What is required: Please copy the rows word for word, from the very first line through the line containing "Task: Click on", both included.

Provided data:
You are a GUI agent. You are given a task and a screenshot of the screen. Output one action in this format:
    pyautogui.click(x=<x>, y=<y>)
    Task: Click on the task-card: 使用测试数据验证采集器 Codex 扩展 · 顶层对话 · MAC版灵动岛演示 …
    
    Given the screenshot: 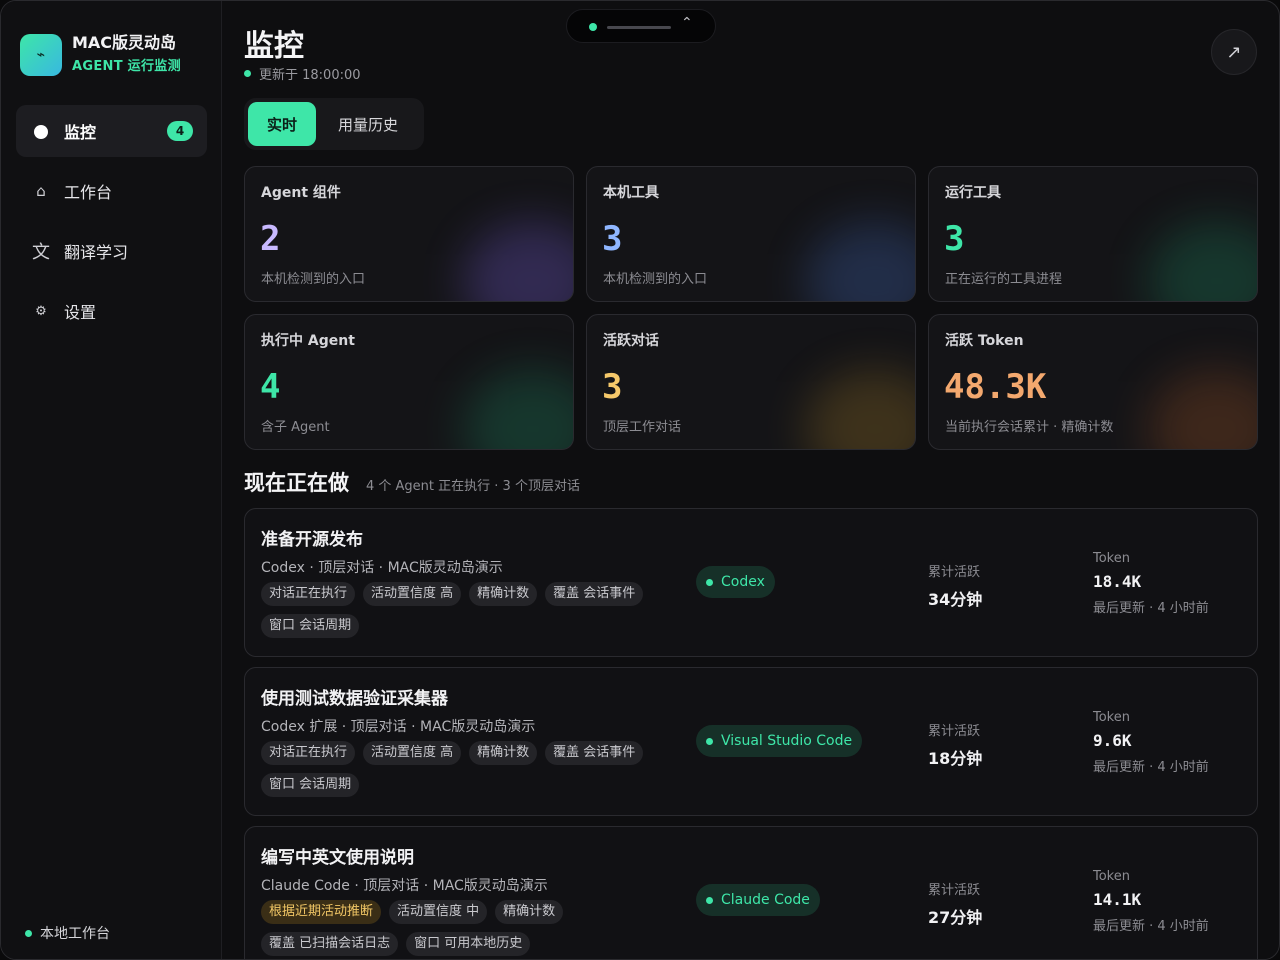 What is the action you would take?
    pyautogui.click(x=751, y=742)
    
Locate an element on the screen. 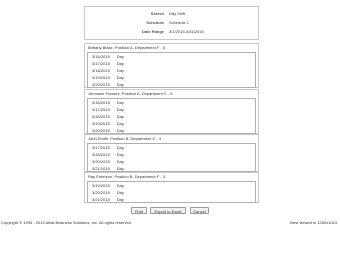 Image resolution: width=340 pixels, height=255 pixels. export-to-excel-button: Export to Excel is located at coordinates (168, 210).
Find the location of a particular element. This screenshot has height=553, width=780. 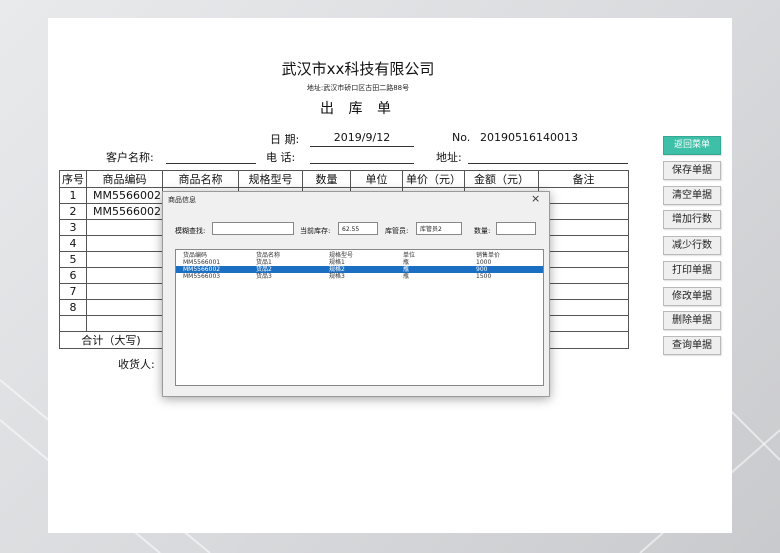

item-price: 900 is located at coordinates (482, 270).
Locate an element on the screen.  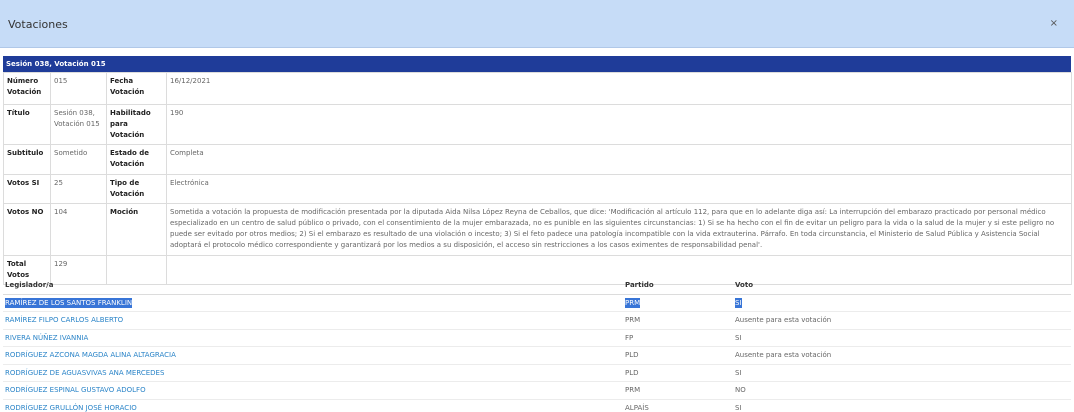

Task output:
You are a GUI agent. You are given a task and a screenshot of the screen. Output one action in this format:
    pyautogui.click(x=<x>, y=<y>)
    Task: Click on the task-card: 使用测试数据验证采集器 Codex 扩展 · 顶层对话 · MAC版灵动岛演示 …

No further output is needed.